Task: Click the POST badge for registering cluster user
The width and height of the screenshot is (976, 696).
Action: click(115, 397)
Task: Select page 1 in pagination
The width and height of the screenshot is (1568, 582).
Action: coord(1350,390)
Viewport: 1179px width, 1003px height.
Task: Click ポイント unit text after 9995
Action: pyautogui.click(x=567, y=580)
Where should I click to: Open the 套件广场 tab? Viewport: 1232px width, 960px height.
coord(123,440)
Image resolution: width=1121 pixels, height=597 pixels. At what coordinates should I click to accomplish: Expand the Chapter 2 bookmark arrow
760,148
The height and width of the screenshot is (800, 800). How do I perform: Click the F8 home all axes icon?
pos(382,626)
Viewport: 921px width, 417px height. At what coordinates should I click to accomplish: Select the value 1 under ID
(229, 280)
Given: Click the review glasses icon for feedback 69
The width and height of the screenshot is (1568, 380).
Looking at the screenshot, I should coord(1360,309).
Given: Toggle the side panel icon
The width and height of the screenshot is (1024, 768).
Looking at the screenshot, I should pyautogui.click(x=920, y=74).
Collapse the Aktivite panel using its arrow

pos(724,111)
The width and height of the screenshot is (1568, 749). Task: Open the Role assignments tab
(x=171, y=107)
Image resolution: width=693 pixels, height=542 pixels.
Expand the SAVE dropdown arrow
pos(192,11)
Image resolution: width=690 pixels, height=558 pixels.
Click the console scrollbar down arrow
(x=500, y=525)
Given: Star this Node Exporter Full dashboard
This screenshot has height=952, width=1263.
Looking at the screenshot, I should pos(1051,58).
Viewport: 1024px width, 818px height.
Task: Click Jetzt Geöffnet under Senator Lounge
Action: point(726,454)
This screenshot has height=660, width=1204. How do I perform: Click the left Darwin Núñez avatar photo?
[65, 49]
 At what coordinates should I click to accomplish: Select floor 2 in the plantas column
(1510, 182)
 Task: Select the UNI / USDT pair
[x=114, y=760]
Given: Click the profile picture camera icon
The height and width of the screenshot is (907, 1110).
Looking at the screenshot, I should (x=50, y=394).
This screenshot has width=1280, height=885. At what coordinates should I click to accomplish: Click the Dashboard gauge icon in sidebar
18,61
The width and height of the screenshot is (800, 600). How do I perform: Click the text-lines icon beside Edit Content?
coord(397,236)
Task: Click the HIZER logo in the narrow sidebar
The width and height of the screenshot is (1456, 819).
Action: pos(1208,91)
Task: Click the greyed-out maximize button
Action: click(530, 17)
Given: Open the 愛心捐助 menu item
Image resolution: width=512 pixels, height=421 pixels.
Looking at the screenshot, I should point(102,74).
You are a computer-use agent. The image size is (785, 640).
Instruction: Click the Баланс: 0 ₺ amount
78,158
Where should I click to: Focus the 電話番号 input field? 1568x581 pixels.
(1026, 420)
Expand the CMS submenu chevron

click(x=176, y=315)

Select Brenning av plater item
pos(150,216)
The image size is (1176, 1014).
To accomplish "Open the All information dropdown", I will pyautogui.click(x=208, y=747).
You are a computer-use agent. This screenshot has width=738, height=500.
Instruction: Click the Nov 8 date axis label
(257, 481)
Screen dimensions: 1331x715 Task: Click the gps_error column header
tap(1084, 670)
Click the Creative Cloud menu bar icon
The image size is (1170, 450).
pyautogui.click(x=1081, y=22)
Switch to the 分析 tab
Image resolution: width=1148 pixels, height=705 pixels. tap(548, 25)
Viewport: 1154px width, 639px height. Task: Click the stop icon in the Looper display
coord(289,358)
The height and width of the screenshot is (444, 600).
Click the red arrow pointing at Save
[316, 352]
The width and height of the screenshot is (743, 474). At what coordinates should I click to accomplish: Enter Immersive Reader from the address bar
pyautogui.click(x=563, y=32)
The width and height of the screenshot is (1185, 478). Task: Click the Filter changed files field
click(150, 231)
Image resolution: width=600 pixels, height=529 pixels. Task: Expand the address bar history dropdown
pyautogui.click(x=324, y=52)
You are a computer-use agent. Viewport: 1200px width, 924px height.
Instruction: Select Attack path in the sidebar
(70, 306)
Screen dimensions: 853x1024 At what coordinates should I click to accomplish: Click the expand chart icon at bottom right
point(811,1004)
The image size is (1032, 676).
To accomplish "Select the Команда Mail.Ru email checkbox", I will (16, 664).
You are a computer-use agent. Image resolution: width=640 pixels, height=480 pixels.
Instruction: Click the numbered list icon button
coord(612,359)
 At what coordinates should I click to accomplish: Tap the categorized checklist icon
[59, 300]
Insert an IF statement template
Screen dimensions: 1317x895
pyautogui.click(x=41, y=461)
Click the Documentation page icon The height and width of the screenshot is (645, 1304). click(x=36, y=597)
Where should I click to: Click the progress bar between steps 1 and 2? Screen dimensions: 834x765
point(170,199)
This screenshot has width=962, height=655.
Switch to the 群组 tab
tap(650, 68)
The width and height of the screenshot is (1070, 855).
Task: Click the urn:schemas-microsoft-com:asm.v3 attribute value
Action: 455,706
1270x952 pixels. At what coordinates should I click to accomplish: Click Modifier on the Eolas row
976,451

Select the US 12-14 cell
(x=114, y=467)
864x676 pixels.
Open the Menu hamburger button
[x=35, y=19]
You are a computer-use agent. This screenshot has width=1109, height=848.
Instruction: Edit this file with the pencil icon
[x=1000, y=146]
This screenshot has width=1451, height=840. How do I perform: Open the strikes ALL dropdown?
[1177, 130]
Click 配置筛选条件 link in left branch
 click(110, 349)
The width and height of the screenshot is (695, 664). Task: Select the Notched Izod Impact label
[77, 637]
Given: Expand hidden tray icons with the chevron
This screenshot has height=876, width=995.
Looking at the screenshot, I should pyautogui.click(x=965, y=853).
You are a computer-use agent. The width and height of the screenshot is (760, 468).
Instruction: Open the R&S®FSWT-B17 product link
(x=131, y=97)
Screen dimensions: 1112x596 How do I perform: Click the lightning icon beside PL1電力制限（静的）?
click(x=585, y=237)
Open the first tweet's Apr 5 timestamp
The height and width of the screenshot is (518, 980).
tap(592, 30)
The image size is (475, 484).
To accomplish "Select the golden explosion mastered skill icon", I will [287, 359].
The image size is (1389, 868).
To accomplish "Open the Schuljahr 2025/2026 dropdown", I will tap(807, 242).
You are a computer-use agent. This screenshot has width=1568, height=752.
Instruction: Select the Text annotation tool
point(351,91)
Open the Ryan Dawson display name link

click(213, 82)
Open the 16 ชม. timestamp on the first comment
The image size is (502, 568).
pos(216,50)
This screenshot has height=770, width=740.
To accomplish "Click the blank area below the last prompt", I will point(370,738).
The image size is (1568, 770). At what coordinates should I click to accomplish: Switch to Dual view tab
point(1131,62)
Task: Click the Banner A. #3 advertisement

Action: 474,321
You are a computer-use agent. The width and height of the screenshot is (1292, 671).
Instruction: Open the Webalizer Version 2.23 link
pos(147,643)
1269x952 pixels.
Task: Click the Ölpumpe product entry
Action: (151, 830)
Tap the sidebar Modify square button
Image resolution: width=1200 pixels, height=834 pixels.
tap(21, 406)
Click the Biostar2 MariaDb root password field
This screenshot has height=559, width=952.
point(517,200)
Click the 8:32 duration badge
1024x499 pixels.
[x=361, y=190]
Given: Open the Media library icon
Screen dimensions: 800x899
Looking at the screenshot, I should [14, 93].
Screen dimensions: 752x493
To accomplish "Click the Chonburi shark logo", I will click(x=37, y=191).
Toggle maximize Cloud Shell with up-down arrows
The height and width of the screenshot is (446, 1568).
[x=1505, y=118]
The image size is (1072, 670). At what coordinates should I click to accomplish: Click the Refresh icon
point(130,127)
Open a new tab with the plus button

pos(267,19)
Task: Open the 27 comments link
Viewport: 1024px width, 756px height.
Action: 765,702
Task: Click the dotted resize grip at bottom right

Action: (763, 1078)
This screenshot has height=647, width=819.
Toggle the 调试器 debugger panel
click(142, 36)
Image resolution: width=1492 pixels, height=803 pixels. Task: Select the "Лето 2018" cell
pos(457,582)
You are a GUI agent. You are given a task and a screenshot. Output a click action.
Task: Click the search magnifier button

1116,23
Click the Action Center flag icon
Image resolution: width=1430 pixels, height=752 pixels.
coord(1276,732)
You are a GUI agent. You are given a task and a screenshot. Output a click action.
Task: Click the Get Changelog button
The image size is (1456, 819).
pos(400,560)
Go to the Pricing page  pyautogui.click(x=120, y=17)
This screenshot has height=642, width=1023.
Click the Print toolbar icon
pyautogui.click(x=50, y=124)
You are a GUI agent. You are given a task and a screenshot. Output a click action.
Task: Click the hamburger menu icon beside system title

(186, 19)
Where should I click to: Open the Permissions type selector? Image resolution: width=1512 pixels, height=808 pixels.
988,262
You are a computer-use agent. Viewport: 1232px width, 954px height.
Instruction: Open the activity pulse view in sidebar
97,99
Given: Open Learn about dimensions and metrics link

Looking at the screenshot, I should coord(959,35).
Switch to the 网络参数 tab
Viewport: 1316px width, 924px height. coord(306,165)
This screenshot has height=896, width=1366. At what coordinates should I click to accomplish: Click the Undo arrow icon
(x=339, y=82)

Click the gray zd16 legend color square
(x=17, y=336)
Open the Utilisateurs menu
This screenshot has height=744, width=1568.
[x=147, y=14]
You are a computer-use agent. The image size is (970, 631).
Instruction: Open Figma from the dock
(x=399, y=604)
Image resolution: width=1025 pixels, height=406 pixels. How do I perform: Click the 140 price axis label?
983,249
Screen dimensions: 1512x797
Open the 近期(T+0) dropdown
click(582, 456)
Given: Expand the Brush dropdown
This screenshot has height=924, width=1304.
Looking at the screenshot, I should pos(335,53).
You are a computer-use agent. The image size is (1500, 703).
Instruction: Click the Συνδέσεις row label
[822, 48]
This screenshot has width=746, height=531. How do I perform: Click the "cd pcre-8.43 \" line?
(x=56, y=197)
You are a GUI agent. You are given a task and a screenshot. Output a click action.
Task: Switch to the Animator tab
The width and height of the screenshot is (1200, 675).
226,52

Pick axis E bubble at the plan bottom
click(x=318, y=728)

##########

Edit the records from the line containing "Given: Expand the Brush dropdown" through the end, both included, changing "Animator" to "Inspector" and leaving everything else as it is.

→ **Solved problem**
Given: Expand the Brush dropdown
This screenshot has height=924, width=1304.
Looking at the screenshot, I should pos(335,53).
You are a computer-use agent. The image size is (1500, 703).
Instruction: Click the Συνδέσεις row label
[822, 48]
This screenshot has width=746, height=531. How do I perform: Click the "cd pcre-8.43 \" line?
(x=56, y=197)
You are a GUI agent. You are given a task and a screenshot. Output a click action.
Task: Switch to the Inspector tab
The width and height of the screenshot is (1200, 675).
226,52

Pick axis E bubble at the plan bottom
click(x=318, y=728)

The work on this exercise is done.